According to the results, customers are classified as Promoter (scoring 9 or 10 points), Passive (scoring 7 or 8), and Detracts (scoring 6 points or less). Once we subtract the percentage of detractors from the Promoters we get base don the Net Promoter Score, this can fluctuate between a minimum of -100 (if all subjects are detractors) to 100 (if all subjects are promoters).
Customer Satisfaction Index
Satisfaction gives us a measurement of reference throughout the entire duration of an activated strategy that also allows for changes to be detected. All this data lets us understand what factors are essential for our purposes and align our organization’s priorities with them.
A simple model stems from the following question: “How would you rate your overall experience?” We use a scale of 1 (Very bad) to 10 (Exceptional).
There are more sophisticated models out there.The Kano Model, created in 1984 by Japanese Professor Noriaki Kano, allows for the measurement and evaluation of the level of customer satisfaction based on the difference between the feeling associated with the quality perceived versus expected.
Customer Effort Score
This measure looks to find out how easy or difficult it is for a client to buy our product or service. Making an effort on the part of the customer minimal as he or she performs the desired transaction has a direct and significant impact on their satisfaction.

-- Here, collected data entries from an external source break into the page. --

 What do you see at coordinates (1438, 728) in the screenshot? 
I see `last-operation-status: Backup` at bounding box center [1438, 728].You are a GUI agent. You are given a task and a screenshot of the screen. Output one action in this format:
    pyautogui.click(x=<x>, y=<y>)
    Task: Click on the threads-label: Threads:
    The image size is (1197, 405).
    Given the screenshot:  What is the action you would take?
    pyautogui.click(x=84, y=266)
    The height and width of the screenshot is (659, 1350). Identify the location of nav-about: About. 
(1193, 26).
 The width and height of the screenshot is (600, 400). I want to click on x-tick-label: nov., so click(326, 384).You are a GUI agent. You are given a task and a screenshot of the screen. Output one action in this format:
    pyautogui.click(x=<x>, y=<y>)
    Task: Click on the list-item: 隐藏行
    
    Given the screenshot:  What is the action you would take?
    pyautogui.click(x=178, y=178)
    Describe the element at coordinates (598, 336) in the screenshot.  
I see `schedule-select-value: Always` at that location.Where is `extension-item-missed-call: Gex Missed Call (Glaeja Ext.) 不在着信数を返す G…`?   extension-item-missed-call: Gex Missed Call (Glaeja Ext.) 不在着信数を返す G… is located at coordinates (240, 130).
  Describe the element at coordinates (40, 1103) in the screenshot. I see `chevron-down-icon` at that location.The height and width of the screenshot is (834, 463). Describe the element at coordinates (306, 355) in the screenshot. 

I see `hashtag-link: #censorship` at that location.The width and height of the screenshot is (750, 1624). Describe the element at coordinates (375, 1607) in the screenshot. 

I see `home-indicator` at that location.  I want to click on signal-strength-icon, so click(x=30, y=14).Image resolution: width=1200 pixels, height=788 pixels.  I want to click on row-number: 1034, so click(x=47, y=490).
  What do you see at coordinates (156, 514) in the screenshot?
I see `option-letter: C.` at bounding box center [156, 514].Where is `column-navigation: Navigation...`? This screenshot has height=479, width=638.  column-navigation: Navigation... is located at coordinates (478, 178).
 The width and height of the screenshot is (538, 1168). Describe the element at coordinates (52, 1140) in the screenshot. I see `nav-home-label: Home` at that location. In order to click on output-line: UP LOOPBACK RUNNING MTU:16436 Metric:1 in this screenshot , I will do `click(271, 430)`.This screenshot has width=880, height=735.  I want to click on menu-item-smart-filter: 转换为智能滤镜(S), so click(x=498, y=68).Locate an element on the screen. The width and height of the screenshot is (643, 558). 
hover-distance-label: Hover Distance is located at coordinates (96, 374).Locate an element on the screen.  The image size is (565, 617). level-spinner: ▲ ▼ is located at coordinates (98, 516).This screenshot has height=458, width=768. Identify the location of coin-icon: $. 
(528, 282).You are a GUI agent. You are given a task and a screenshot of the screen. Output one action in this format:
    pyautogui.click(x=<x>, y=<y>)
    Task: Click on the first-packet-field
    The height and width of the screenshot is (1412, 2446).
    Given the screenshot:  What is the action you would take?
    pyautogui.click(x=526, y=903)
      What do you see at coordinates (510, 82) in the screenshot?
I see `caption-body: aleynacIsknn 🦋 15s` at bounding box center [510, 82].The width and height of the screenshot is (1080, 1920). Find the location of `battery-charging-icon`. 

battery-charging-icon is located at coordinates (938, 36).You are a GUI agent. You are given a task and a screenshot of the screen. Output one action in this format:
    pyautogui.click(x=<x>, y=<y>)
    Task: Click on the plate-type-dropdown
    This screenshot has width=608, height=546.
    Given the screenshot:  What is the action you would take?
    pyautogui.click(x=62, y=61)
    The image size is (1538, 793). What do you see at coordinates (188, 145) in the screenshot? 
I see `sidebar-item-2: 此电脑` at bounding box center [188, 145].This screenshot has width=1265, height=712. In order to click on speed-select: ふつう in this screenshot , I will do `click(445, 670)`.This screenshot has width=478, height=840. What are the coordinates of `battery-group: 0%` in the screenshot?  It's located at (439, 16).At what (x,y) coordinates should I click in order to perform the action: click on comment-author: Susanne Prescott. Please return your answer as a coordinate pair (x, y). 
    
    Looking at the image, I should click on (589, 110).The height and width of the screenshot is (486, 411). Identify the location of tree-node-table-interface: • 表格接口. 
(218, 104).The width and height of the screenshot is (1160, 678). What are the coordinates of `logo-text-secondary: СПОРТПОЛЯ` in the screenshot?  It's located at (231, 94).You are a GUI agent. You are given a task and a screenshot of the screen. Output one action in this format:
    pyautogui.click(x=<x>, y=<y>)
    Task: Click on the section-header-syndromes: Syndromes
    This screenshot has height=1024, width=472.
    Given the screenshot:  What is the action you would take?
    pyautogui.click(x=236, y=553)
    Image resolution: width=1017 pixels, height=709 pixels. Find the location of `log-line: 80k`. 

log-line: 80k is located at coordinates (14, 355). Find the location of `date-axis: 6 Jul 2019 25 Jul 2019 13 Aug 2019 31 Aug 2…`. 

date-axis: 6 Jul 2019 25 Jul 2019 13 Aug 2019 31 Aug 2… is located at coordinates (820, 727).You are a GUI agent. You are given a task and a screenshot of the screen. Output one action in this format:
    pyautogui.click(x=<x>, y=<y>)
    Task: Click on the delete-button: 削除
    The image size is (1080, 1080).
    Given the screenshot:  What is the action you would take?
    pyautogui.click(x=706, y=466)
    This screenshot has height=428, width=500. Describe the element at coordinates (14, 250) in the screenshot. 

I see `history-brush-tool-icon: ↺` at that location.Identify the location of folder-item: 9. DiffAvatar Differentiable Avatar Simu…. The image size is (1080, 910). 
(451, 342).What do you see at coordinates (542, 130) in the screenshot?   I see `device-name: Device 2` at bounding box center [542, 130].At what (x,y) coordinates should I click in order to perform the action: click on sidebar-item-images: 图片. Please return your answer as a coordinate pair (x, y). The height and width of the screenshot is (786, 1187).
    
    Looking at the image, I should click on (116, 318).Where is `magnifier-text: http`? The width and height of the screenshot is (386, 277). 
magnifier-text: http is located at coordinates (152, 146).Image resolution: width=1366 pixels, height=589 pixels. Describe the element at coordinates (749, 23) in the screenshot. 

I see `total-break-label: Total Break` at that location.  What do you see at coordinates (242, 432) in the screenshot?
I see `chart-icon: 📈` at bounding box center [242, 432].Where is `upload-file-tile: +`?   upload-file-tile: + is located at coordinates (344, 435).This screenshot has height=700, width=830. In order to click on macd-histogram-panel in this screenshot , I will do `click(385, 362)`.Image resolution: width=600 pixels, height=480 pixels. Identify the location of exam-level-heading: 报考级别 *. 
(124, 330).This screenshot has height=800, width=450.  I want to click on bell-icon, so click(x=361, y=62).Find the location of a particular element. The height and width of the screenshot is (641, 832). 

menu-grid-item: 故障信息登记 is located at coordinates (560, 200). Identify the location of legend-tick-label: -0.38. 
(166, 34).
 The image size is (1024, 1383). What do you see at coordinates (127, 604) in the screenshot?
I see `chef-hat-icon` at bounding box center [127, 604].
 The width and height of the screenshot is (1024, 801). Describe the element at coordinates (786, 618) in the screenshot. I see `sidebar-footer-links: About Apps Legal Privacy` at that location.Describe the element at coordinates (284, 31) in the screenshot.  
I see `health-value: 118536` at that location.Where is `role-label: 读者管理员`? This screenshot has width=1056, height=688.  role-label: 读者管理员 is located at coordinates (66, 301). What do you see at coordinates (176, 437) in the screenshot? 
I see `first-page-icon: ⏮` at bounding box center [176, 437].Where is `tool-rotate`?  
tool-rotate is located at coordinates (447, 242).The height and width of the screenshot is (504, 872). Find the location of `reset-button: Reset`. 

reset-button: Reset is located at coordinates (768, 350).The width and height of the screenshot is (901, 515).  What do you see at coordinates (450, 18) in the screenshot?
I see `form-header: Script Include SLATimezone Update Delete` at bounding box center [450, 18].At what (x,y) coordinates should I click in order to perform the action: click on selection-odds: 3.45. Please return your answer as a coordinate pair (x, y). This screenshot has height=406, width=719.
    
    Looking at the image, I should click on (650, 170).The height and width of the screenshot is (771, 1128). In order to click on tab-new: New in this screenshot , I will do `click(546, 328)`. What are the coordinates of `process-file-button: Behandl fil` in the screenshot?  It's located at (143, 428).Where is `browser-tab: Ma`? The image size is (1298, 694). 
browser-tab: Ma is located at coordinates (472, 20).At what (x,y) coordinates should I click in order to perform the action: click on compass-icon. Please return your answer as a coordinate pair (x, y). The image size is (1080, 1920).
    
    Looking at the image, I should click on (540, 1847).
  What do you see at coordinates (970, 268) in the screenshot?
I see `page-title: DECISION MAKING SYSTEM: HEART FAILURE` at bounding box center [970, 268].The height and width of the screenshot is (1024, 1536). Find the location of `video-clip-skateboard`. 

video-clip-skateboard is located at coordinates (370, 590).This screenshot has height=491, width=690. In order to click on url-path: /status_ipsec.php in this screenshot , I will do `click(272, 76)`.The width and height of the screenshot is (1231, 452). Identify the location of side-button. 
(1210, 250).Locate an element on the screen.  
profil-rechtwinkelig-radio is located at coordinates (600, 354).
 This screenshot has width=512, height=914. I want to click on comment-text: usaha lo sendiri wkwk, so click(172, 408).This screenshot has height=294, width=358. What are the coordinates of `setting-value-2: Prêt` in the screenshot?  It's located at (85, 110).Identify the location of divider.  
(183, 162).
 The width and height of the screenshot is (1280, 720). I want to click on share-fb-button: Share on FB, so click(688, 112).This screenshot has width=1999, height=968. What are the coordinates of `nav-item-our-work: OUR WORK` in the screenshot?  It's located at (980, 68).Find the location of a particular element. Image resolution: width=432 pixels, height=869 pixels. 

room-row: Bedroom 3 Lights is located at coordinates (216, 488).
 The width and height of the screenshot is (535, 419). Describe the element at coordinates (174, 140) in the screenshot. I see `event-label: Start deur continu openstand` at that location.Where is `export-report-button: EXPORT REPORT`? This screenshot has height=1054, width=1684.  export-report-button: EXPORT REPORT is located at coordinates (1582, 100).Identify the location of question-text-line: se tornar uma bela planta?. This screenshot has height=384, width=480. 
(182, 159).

It answers the following question: “How much personal effort has been made to manage their request?” It’s measured on a scale between 1 (Very easy) and 5 (Very difficult).
Customer Acquisition Rate
This rate tells us how much it costs to gain a new client. This measurement is important when figuring out how much value each customer brings to the organization and for calculating the return on investment (ROI) for marketing and sales campaigns focused on user acquisition.
To get the client acquisition rate, we divide the total amount invested in the acquisition (advertising, sales, discounts, bonuses, etc.) by the total number of new customers.
Customer Retention represents how much it costs to keep an existing customer. The idea is to reduce the number of clients unsubscribing through loyalty efforts that tend not to be as costly as acquisition efforts. They’re focused on those consumers that we already have a relationship with and those we don’t need to attract, are already familiar with the organization and have shown interest in our products and services.
We divide the total amount of money spent on loyalty programs by the total number of customers stemming from these incentives.
The Customer Lifetime Value represents the value of a client throughout the entire time they are in a relationship with an organization. The CLV helps us determine how we can optimize acquisition costs in every touchpoint, focusing on gaining the maximum amount while yet minimizing acquisition costs.
To calculate this figure, the first thing you need is the projected consumption of a customer over the time that relationship endures and we get that value by multiplying the number of expected purchases by the average amount spent on a purchase.
We then need to subtract acquisition and customer service costs, but they can also increase the value given to potential customers that gravitate towards customer referrals, to potential price increases that a customer is willing to confront, and additional earnings coming from cross-selling or up-selling.
At Good Rebels, we believe that a successful experience design goes through gathering, analyzing, and disseminating this data throughout the organization that let us manage our relationships with customers and make decision-making agiler to increase customer loyalty.